Founding of the Green Party of the United States – July 2001

At the meeting of the Associated State Green Parties in Santa Barbara in July 28-29, 2001, the organization voted to change its name to the Green Party of the United States (GPUS) and to apply for recognition from the Federal Election Commission as having National Committee status.
Press Conference at the Founding of the Green Party – July 2001
Early-History-founding-press-conference.jpgThe Santa Barbara meeting was followed by a press conference in Santa Monica. It was attended by more than a dozen news organizations, including the Associated Press, NBC, CNN, and Fox News, as well as reporters from Los Angeles-area radio stations and newspapers. A portion of the press conference was broadcast nationally by C-SPAN.

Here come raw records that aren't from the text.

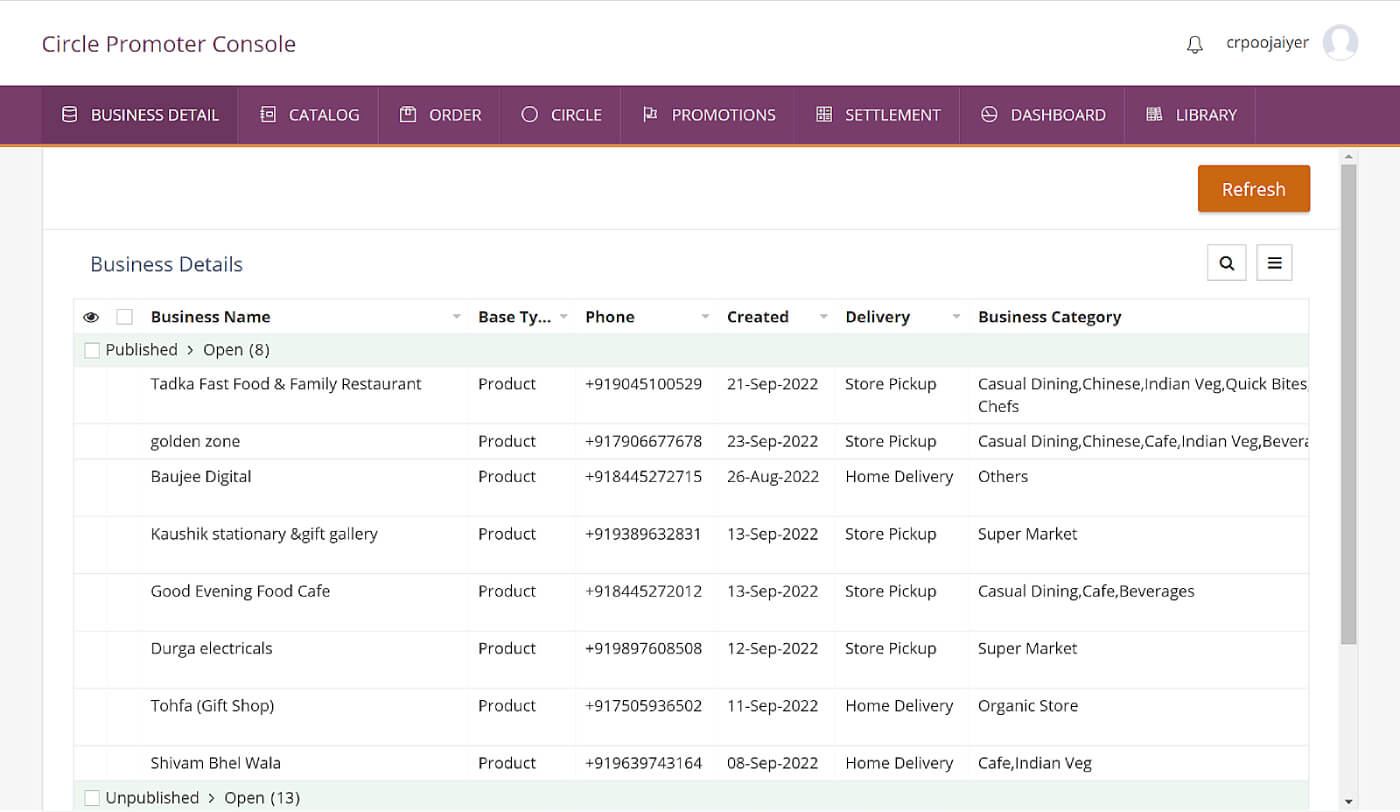Click the hamburger list options icon
The height and width of the screenshot is (812, 1400).
point(1274,262)
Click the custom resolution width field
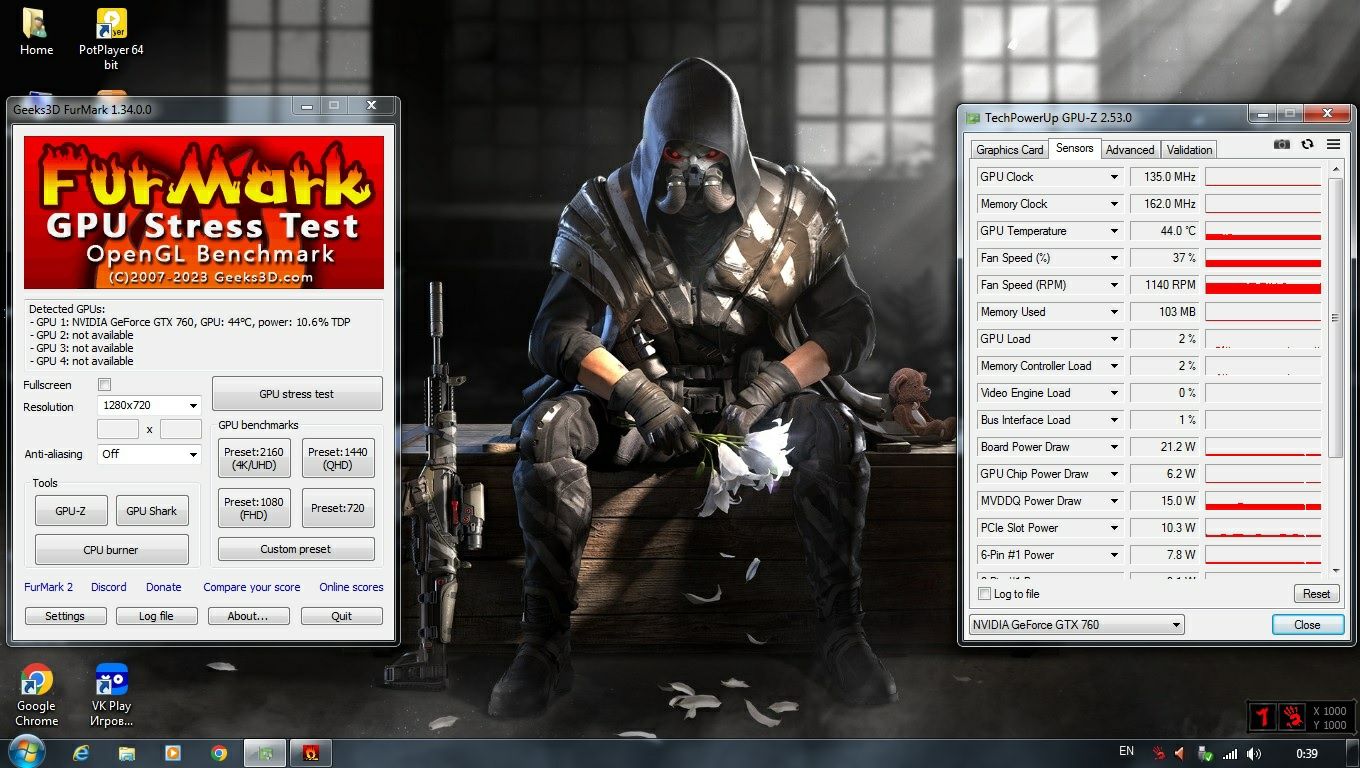1360x768 pixels. (x=118, y=429)
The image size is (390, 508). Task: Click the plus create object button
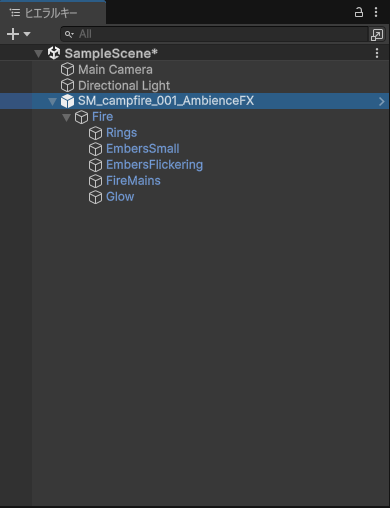click(x=13, y=34)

The C-SPAN portion featured Santa Monica’s Green Mayor Mike Feinstein; Green congressional candidate Donna Warren, from South Central Los Angeles; Jo Chamberlain (CA), newly-elected member of the party’s national Steering Committee; and Tom Adkins, director of the Campus Greens.
Other speakers included Kevin McKeown, a second Green Party member of the Santa Monica City Council, who announced the Council’s passage of the nation’s first-ever private-sector living wage law, more than doubling minimum wage for the city’s thousands of tourism and hospitality workers; Nancy Pearlman, recently elected to the Los Angeles Community College board; California U.S. Senate candidate Medea Benjamin; Anita Rios (OH), another newly-elected member of the party’s national Steering Committee; John Strawn (CA), California delegate to the new GPUS national committee; Jacqueline Argüelles, of the Partido Verde Ecologista de Mexico, elected in 2000 to the federal Chamber of Deputies; and Tamara Muruetagoiena, cultural affairs adviser to Greens in the European Parliament.